Muhammed (asm) böyle bir şey demiş. Buna ne cevap verebiliriz?”
KUR’ÂN DÜNYAYA MEYDAN OKUYOR
Kur’ân ediplere, filologlara, filozoflara, münkirlere meydan okuyor.
Diyor ki: “Eğer kulumuza (Hz. Muhammed’e (asm)) indirdiğimiz (Kur’ân) hakkında şüphede iseniz, haydin onun benzeri bir sûre getirin.
Allah’tan başka güvendiklerinizin hepsini yardıma çağırın, eğer sözünüzde samimi iseniz!
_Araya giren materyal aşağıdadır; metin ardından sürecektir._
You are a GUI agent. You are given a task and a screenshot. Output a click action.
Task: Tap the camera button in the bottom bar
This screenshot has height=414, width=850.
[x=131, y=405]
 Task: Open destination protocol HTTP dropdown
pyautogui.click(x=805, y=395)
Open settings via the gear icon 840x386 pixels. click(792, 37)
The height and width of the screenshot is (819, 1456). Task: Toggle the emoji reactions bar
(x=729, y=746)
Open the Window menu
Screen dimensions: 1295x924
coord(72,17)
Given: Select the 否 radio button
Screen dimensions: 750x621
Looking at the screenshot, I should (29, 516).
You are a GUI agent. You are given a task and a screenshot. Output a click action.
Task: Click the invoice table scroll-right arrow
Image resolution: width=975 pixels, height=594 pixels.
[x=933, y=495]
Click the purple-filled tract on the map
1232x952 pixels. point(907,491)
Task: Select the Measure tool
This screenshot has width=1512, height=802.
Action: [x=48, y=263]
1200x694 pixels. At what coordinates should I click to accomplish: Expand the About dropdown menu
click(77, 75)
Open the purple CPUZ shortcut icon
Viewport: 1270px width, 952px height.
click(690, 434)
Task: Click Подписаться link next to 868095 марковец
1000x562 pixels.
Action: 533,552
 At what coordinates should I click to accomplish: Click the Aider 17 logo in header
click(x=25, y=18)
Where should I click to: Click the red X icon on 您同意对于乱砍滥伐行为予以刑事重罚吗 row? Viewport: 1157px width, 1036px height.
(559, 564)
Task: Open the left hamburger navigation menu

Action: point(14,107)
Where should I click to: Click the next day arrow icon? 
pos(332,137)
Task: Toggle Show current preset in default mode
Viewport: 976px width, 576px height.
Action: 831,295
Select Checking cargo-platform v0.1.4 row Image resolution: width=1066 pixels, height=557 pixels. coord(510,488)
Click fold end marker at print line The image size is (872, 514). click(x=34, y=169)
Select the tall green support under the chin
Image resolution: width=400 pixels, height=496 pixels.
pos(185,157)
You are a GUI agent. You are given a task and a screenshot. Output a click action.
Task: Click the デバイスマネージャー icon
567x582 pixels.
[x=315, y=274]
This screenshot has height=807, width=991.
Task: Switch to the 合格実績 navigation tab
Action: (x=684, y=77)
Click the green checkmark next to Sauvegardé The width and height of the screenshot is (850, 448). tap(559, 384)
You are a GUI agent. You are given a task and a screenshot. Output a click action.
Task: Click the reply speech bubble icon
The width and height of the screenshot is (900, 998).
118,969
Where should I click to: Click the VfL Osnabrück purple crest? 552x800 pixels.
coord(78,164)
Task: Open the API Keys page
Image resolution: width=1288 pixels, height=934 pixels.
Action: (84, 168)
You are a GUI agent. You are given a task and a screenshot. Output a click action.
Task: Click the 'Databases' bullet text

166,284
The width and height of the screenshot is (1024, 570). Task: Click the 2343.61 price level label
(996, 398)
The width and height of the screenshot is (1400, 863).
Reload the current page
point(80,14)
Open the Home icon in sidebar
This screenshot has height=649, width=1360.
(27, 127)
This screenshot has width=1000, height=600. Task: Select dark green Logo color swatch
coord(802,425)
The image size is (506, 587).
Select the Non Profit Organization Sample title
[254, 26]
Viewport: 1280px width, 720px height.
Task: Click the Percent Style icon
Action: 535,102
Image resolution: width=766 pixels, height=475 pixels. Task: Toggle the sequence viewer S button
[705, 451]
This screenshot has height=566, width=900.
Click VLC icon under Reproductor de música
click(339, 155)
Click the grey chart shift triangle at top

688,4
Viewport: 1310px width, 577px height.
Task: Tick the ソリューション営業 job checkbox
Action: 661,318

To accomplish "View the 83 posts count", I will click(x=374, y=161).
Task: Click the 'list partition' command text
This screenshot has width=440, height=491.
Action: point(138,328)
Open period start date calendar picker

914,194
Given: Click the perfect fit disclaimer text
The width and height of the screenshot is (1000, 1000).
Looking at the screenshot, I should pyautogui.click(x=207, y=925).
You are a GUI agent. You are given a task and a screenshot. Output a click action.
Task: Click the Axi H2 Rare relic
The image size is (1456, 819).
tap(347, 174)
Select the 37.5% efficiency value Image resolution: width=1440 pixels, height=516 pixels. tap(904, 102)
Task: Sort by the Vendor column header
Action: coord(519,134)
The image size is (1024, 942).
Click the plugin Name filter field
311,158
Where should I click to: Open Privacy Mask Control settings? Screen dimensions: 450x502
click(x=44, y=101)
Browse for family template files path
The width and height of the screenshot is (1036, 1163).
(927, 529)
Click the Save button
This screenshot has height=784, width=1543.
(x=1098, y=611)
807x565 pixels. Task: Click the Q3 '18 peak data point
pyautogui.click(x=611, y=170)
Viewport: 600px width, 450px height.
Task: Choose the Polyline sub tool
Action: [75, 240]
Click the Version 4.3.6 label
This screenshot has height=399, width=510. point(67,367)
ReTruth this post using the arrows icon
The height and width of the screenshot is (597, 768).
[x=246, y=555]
Eğer, yapamazsanız -ki hiçbir zaman yapamayacaksınız- o hâlde yakıtı insanlarla taşlar olan ateşten sakının. O ateş kâfirler için hazırlanmıştır.”1
Çağrı gayet açıktır ve hâlâ geçerlidir:
Ey münkirler! Eğer Kur’ân’ın Allah kelâmı olduğuna inanmazsanız, size bir teklifimiz var: Demek istiyorsunuz ki, Kur’ân beşer kelâmıdır. Tamam o zaman; madem beşer kelâmı diyorsunuz, siz de bir Kur’ân yazabilirsiniz.
Haydi, yazın; bir sûresine olsun benzer bir sûre yazın!
Yazın ki, beşer kelâmı olduğu tezinizi ispat edin. Neticede siz de beşersiniz!
Ama eğer yazamazsanız ve hâlâ Kur’ân’ın Allah kelâmı olduğuna da inanmayacak olursanız, o zaman Cehennem’deki ateşinize hazır olun!
KUR’ÂN HÂLÂ HODRİ MEYDAN DİYOR
Kur’ân kendisinin beşer kelâmı olduğu evhamını yıkmak istiyor.
Münkirlere açık kapı bırakmak istemiyor.
Nitekim o gün bu gündür, Kur’ân dostları Kur’ân’ı taklit etmek saikıyla, düşmanları da Kur’ân’a meydan okumak saikıyla cümlelerini Kur’ân’ın cümlelerine benzetmek istemişler; ama hiçbir şekilde hiçbir kimse Kur’ân’ın âyetlerine benzer bir âyet olsun yazabilmiş değil.